Collected data entries:
# # #

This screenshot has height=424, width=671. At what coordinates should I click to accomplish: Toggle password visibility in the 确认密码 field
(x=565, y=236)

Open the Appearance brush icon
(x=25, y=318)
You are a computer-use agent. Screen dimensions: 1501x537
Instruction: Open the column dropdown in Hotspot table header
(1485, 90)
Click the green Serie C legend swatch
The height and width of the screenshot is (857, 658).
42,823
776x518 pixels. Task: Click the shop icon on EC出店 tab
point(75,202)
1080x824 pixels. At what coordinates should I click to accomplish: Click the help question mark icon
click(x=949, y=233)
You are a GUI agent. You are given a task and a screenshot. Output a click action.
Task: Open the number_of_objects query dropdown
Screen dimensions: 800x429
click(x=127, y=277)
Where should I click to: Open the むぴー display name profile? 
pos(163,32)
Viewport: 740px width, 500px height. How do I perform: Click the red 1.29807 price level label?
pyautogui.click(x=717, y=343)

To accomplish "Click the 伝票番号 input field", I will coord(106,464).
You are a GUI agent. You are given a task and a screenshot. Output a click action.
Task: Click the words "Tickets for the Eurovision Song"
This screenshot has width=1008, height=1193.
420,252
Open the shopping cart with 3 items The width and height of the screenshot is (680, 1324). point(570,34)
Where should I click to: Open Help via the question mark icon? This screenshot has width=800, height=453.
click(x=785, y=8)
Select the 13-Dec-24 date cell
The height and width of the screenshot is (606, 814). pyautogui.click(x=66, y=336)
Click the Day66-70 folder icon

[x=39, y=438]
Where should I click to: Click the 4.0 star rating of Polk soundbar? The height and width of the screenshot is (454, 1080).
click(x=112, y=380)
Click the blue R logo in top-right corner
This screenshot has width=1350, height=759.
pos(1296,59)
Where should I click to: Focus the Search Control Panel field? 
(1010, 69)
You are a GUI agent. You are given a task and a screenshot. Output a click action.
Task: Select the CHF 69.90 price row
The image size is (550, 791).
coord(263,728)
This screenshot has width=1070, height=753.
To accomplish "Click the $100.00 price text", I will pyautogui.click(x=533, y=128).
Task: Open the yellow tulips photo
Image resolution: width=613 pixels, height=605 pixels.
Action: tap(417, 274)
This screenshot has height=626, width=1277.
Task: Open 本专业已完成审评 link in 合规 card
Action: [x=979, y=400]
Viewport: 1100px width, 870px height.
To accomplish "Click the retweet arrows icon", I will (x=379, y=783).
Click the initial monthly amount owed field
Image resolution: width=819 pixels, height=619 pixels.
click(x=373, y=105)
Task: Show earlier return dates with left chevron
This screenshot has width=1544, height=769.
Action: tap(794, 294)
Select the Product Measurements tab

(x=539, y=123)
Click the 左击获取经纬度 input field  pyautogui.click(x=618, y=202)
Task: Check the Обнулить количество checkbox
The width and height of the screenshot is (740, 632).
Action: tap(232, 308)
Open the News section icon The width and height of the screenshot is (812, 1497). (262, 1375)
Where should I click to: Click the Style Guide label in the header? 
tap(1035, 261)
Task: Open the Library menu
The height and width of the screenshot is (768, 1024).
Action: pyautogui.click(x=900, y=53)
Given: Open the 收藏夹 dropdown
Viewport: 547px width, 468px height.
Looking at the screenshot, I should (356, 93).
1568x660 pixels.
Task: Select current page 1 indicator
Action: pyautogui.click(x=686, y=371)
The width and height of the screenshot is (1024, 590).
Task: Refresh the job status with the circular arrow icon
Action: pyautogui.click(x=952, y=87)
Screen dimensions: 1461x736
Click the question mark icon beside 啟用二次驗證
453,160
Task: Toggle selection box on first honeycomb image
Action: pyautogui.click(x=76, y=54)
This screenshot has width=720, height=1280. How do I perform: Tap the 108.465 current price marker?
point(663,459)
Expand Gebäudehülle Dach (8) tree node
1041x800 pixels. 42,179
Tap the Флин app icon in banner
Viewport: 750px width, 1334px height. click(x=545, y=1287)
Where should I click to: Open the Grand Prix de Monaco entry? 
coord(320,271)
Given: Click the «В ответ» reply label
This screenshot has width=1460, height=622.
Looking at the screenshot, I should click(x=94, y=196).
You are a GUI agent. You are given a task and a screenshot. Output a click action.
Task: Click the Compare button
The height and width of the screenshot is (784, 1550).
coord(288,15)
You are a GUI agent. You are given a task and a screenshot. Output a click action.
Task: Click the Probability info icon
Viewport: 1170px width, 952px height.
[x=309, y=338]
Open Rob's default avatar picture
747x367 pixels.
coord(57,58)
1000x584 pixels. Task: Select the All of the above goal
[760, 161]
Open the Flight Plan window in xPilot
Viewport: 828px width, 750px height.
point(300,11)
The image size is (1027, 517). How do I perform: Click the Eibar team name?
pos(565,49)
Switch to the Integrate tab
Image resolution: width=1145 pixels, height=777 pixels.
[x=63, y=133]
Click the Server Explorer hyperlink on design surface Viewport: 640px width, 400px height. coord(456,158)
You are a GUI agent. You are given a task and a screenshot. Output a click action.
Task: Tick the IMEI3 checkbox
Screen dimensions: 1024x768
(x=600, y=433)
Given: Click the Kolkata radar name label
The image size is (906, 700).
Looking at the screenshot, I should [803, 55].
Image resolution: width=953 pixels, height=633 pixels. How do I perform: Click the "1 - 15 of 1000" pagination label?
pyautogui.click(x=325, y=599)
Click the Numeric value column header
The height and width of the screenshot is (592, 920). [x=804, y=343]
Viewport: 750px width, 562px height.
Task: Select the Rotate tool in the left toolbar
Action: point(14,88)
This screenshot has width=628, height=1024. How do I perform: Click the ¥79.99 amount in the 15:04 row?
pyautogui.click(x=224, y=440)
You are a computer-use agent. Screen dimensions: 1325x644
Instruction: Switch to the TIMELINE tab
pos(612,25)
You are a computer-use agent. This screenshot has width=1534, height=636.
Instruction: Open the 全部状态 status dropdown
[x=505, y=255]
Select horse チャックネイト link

# # #

| INSTRUCTIONS FOR THE TASK |
In the data above, start at the line that has "Tap the Флин app icon in banner", stop after the line that has "Click the Server", and print every line in between exactly as it stands.

| RESPONSE AREA |
Tap the Флин app icon in banner
Viewport: 750px width, 1334px height. click(x=545, y=1287)
Where should I click to: Open the Grand Prix de Monaco entry? 
coord(320,271)
Given: Click the «В ответ» reply label
This screenshot has width=1460, height=622.
Looking at the screenshot, I should click(x=94, y=196).
You are a GUI agent. You are given a task and a screenshot. Output a click action.
Task: Click the Compare button
The height and width of the screenshot is (784, 1550).
coord(288,15)
You are a GUI agent. You are given a task and a screenshot. Output a click action.
Task: Click the Probability info icon
Viewport: 1170px width, 952px height.
[x=309, y=338]
Open Rob's default avatar picture
747x367 pixels.
coord(57,58)
1000x584 pixels. Task: Select the All of the above goal
[760, 161]
Open the Flight Plan window in xPilot
Viewport: 828px width, 750px height.
point(300,11)
The image size is (1027, 517). How do I perform: Click the Eibar team name?
pos(565,49)
Switch to the Integrate tab
Image resolution: width=1145 pixels, height=777 pixels.
[x=63, y=133]
Click the Server Explorer hyperlink on design surface Viewport: 640px width, 400px height. coord(456,158)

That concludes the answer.